Write out the material in full, matching each line exactly.

◇ ◇ ◇ ◇

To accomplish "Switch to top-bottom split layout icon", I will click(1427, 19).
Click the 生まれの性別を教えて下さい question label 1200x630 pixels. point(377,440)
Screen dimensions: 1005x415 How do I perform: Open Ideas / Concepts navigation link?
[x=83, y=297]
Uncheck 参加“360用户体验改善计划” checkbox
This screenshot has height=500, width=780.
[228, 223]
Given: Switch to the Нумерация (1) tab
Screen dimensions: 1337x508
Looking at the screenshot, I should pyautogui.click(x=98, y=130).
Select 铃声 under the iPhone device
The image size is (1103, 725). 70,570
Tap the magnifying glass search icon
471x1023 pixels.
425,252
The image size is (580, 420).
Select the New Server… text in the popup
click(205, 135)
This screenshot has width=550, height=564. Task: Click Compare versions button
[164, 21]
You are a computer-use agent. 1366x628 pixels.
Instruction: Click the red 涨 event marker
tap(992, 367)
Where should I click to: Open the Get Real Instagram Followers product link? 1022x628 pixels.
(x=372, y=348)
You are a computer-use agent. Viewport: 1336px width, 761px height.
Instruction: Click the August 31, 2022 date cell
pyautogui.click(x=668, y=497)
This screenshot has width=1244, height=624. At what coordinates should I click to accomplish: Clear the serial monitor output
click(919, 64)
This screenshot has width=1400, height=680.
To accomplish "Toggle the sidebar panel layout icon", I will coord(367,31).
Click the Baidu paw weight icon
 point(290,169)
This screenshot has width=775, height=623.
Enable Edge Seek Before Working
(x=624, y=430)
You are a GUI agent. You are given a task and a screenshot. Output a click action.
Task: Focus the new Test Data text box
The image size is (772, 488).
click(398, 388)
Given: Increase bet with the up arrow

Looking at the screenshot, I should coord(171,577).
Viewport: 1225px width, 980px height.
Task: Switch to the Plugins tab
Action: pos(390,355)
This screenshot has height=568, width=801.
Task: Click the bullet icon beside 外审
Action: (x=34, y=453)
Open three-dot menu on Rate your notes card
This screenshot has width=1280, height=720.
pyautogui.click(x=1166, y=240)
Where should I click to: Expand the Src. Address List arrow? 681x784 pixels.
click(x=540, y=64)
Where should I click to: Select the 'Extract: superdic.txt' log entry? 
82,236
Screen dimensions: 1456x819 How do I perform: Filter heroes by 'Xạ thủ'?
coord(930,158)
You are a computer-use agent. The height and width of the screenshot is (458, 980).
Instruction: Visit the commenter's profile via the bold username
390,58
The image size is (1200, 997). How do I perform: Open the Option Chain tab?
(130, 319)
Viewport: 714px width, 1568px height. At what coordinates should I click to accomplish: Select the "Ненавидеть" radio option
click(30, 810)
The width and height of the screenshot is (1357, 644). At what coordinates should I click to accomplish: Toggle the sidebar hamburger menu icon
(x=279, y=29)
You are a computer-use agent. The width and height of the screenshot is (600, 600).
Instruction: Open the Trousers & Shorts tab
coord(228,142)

◇ ◇ ◇ ◇

ANSWER SPACE:
To accomplish "Switch to top-bottom split layout icon", I will click(1427, 19).
Click the 生まれの性別を教えて下さい question label 1200x630 pixels. point(377,440)
Screen dimensions: 1005x415 How do I perform: Open Ideas / Concepts navigation link?
[x=83, y=297]
Uncheck 参加“360用户体验改善计划” checkbox
This screenshot has height=500, width=780.
[228, 223]
Given: Switch to the Нумерация (1) tab
Screen dimensions: 1337x508
Looking at the screenshot, I should pyautogui.click(x=98, y=130).
Select 铃声 under the iPhone device
The image size is (1103, 725). 70,570
Tap the magnifying glass search icon
471x1023 pixels.
425,252
The image size is (580, 420).
Select the New Server… text in the popup
click(205, 135)
This screenshot has width=550, height=564. Task: Click Compare versions button
[164, 21]
You are a computer-use agent. 1366x628 pixels.
Instruction: Click the red 涨 event marker
tap(992, 367)
Where should I click to: Open the Get Real Instagram Followers product link? 1022x628 pixels.
(x=372, y=348)
You are a computer-use agent. Viewport: 1336px width, 761px height.
Instruction: Click the August 31, 2022 date cell
pyautogui.click(x=668, y=497)
This screenshot has width=1244, height=624. At what coordinates should I click to accomplish: Clear the serial monitor output
click(919, 64)
This screenshot has width=1400, height=680.
To accomplish "Toggle the sidebar panel layout icon", I will coord(367,31).
Click the Baidu paw weight icon
 point(290,169)
This screenshot has width=775, height=623.
Enable Edge Seek Before Working
(x=624, y=430)
You are a GUI agent. You are given a task and a screenshot. Output a click action.
Task: Focus the new Test Data text box
The image size is (772, 488).
click(398, 388)
Given: Increase bet with the up arrow

Looking at the screenshot, I should coord(171,577).
Viewport: 1225px width, 980px height.
Task: Switch to the Plugins tab
Action: pos(390,355)
This screenshot has height=568, width=801.
Task: Click the bullet icon beside 外审
Action: (x=34, y=453)
Open three-dot menu on Rate your notes card
This screenshot has width=1280, height=720.
pyautogui.click(x=1166, y=240)
Where should I click to: Expand the Src. Address List arrow? 681x784 pixels.
click(x=540, y=64)
Where should I click to: Select the 'Extract: superdic.txt' log entry? 
82,236
Screen dimensions: 1456x819 How do I perform: Filter heroes by 'Xạ thủ'?
coord(930,158)
You are a computer-use agent. The height and width of the screenshot is (458, 980).
Instruction: Visit the commenter's profile via the bold username
390,58
The image size is (1200, 997). How do I perform: Open the Option Chain tab?
(130, 319)
Viewport: 714px width, 1568px height. At what coordinates should I click to accomplish: Select the "Ненавидеть" radio option
click(30, 810)
The width and height of the screenshot is (1357, 644). At what coordinates should I click to accomplish: Toggle the sidebar hamburger menu icon
(x=279, y=29)
You are a computer-use agent. The width and height of the screenshot is (600, 600).
Instruction: Open the Trousers & Shorts tab
coord(228,142)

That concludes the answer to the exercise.